Alice, com quem Calvin foi casado por 35 anos, morreu em 2001. Os textos do jornalista, embora sejam engraçados – ele é o feio avoado, ela é a bela sensata –, não debocham das dificuldades da vida a dois, pelo contrário: são textos que nos divertem por celebrarem a alegria do casamento. E chama atenção a maneira como Calvin expõe as gritantes diferenças entre eles.
Por exemplo: "Minha mulher, Alice, tem a estranha propensão de limitar nossa família a três refeições por dia". Ué, e daí?, pensei. Mas a graça está justamente nisso: a tal propensão dela nada tem de extravagante, mas Calvin observa aquilo como se fosse um hábito exótico. Alice é retratada o tempo todo como "diferente", de modo que fica impossível distinguir suas qualidades de seus defeitos. Calvin a ama e a admira como a gente analisa, encantado, uma espécie desconhecida no Discovery Channel.
Eis o segredo. Se amo e admiro o outro por ele ser diferente de mim – e não apesar de ser diferente de mim –, não posso achar que minha maneira de ser seja a única correta. Se Calvin considera extraordinário Alice acreditar no valor de três refeições por dia, ele pode seguir petiscando o dia inteiro, mas seu hábito lhe parecerá, no fundo, tão estranho quanto o dela. A maneira como ela ri, como ela chora, como pede carinho, como fica braba, nem tudo é sempre agradável, mas tudo é sempre objeto de uma análise que mistura consideração e curiosidade.

* Trecho da fonte *
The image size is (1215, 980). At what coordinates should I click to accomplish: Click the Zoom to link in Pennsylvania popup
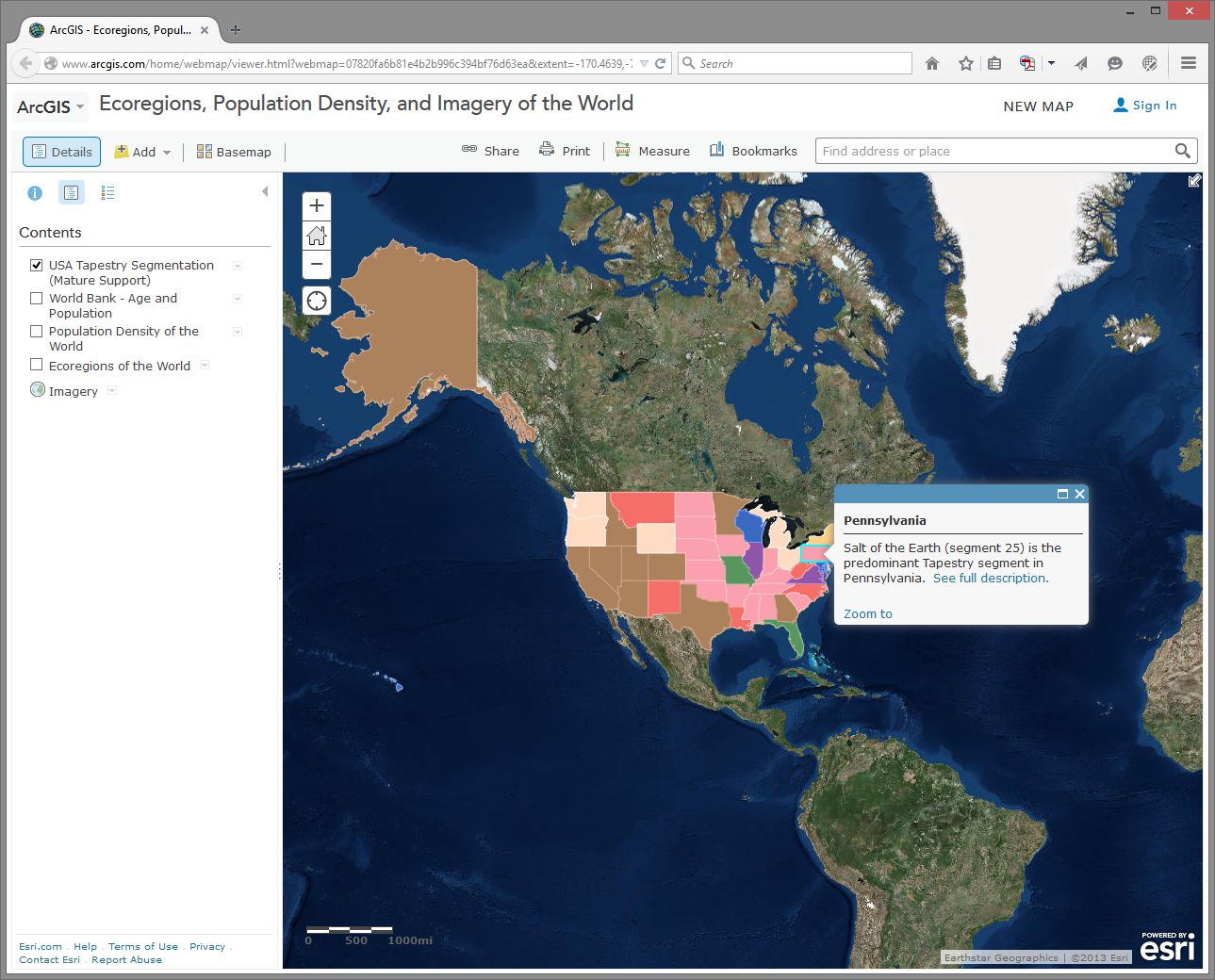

* Problema proposto A *
Com base no documento, responda:
(i) Por quantos anos Calvin foi casado com Alice?
(ii) Que propensão de Alice Calvin menciona no exemplo citado?
(iii) A que o documento compara a maneira como Calvin ama e admira Alice?
* Problema proposto B *
Reescreva o trecho do documento que se inicia em "Eis o segredo." e segue até "consideração e curiosidade.", trocando "Calvin" por "o marido".

* Resultado A *
(i) Por 35 anos.
(ii) A de limitar a família a três refeições por dia.
(iii) À maneira como a gente analisa, encantado, uma espécie desconhecida no Discovery Channel.

* Resultado B *
Eis o segredo. Se amo e admiro o outro por ele ser diferente de mim – e não apesar de ser diferente de mim –, não posso achar que minha maneira de ser seja a única correta. Se o marido considera extraordinário Alice acreditar no valor de três refeições por dia, ele pode seguir petiscando o dia inteiro, mas seu hábito lhe parecerá, no fundo, tão estranho quanto o dela. A maneira como ela ri, como ela chora, como pede carinho, como fica braba, nem tudo é sempre agradável, mas tudo é sempre objeto de uma análise que mistura consideração e curiosidade.